Given records START

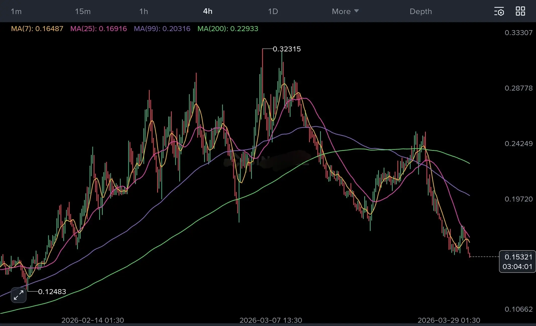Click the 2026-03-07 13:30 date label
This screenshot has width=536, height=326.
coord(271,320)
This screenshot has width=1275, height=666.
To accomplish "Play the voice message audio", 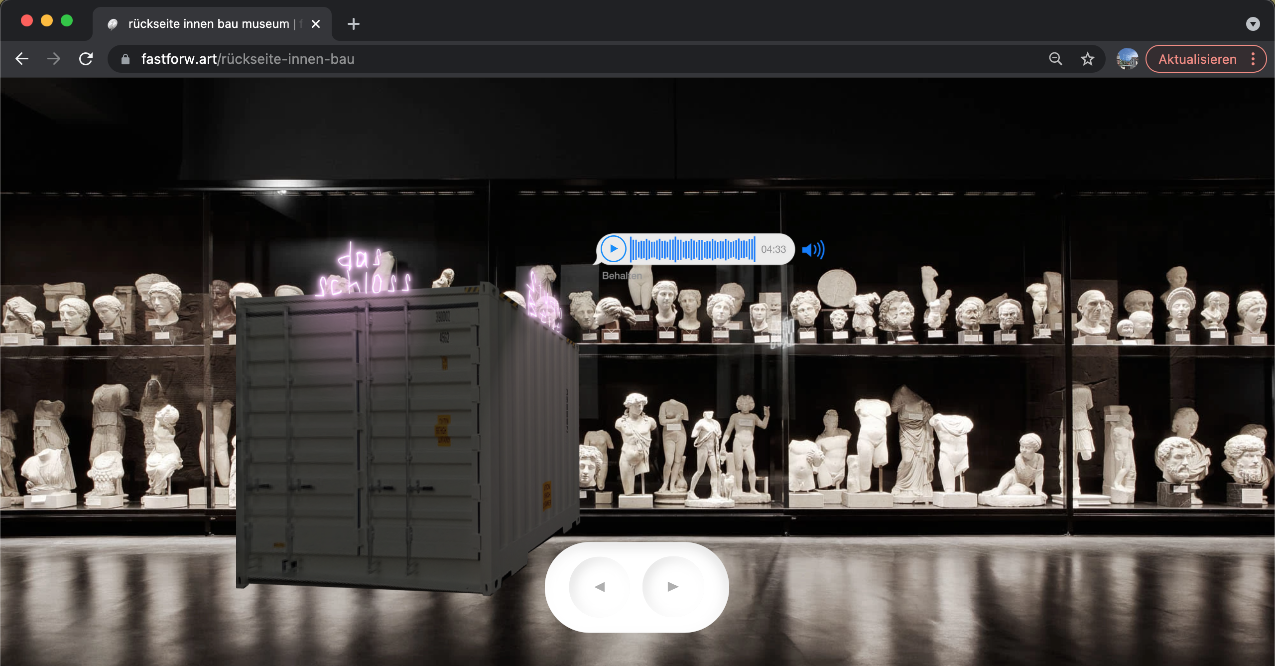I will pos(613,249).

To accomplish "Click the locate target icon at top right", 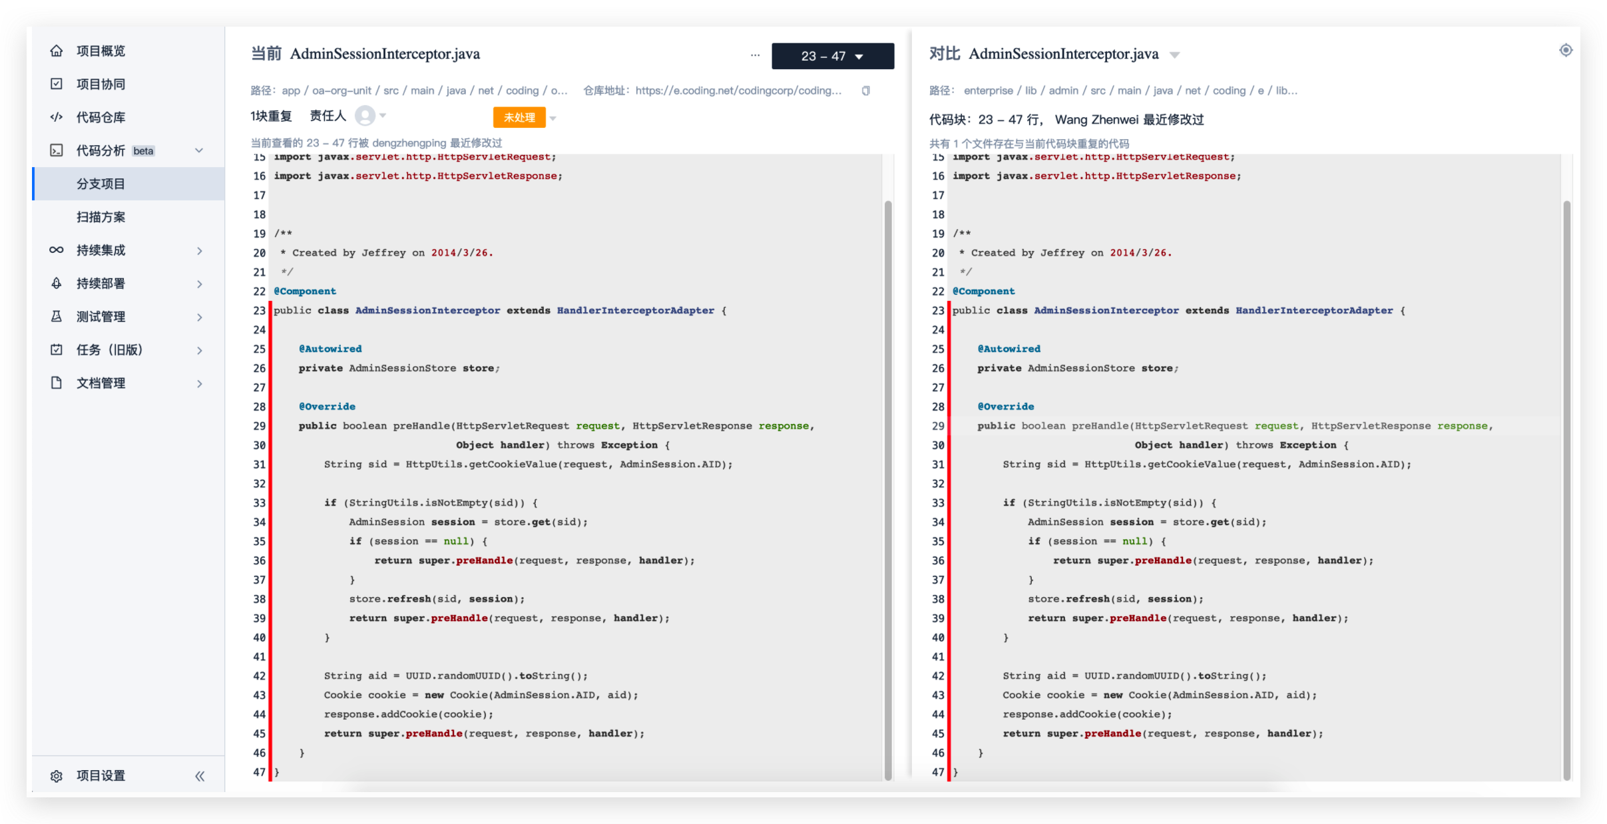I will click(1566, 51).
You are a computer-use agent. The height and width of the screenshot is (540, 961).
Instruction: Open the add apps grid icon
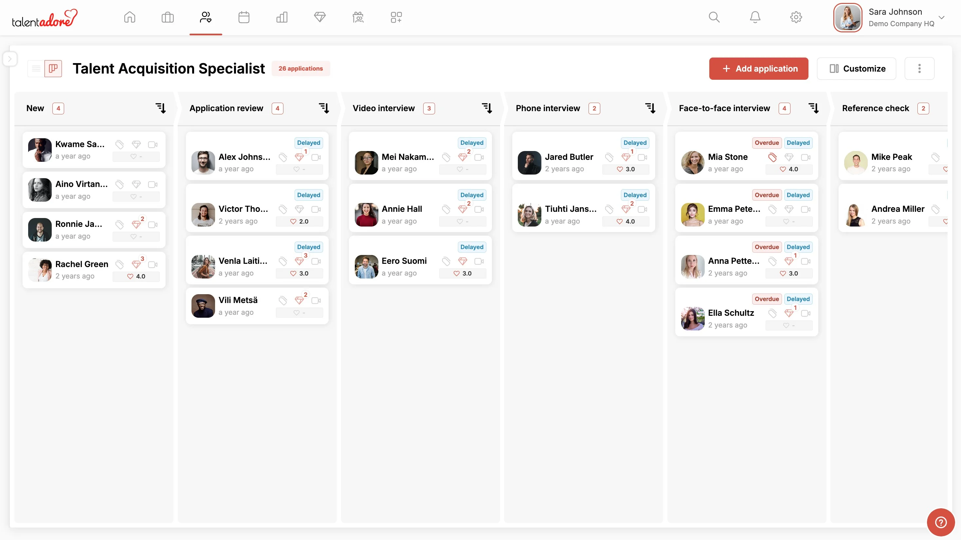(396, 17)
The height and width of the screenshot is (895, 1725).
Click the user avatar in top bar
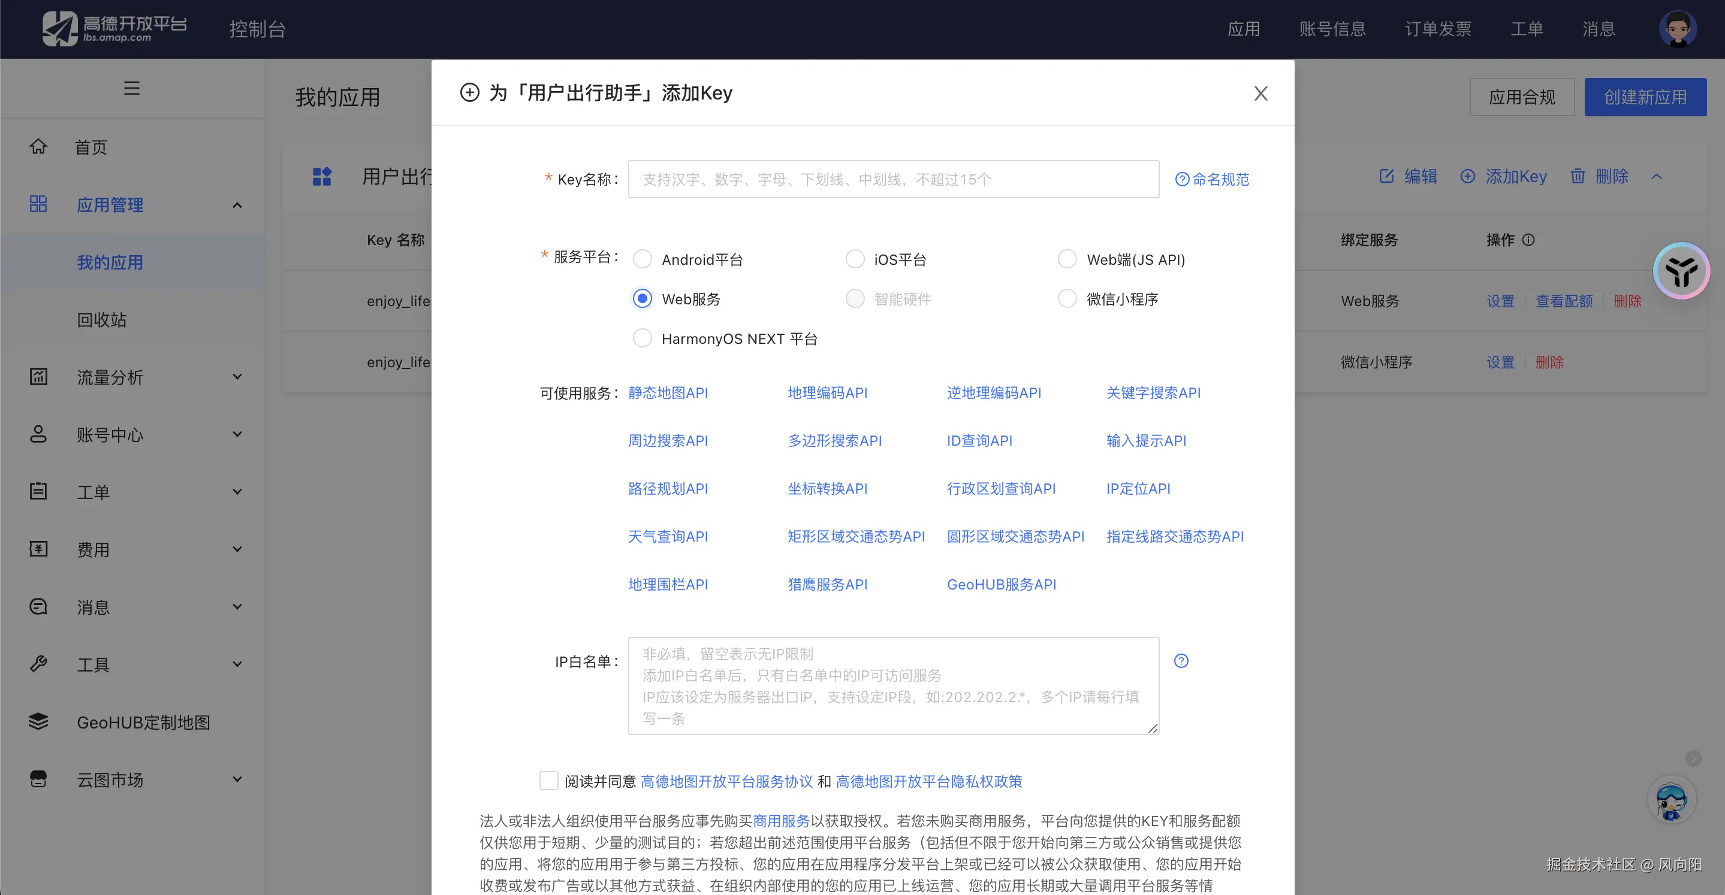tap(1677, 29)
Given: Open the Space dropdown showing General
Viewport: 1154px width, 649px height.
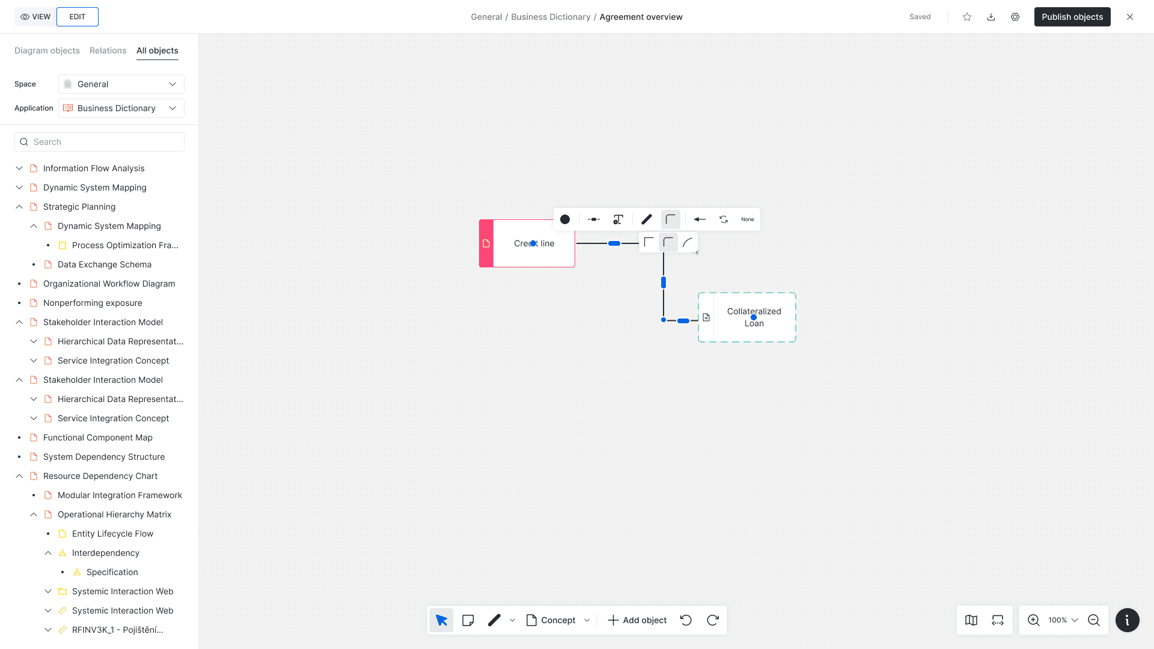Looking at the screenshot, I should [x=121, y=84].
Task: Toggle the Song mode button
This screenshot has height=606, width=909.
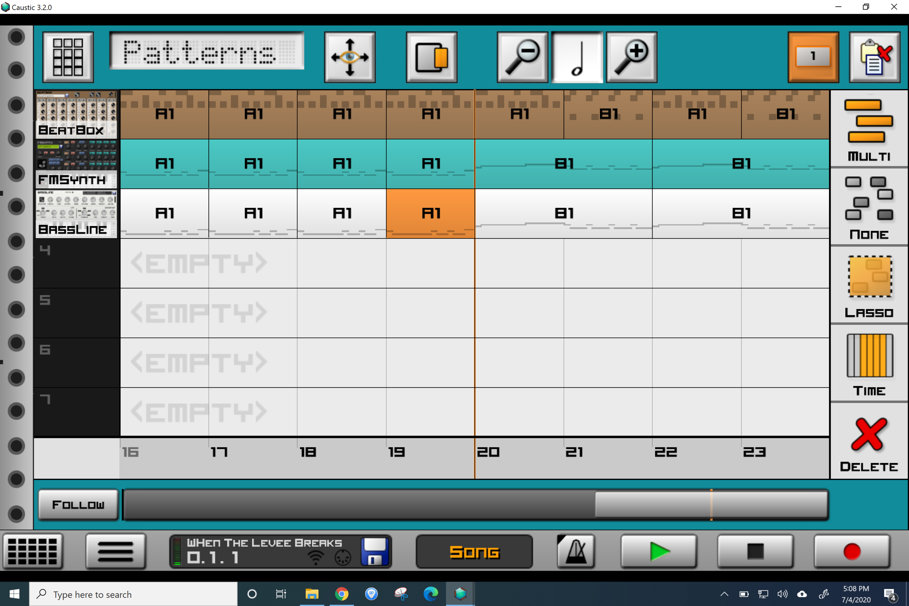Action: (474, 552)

Given records END

Work task — Repeat exactly the lines from the one holding "Task: Toggle the Song mode button" through the last line of the entries, both included; the pictures do not belong in the copy.

Result —
Task: Toggle the Song mode button
This screenshot has height=606, width=909.
Action: (474, 552)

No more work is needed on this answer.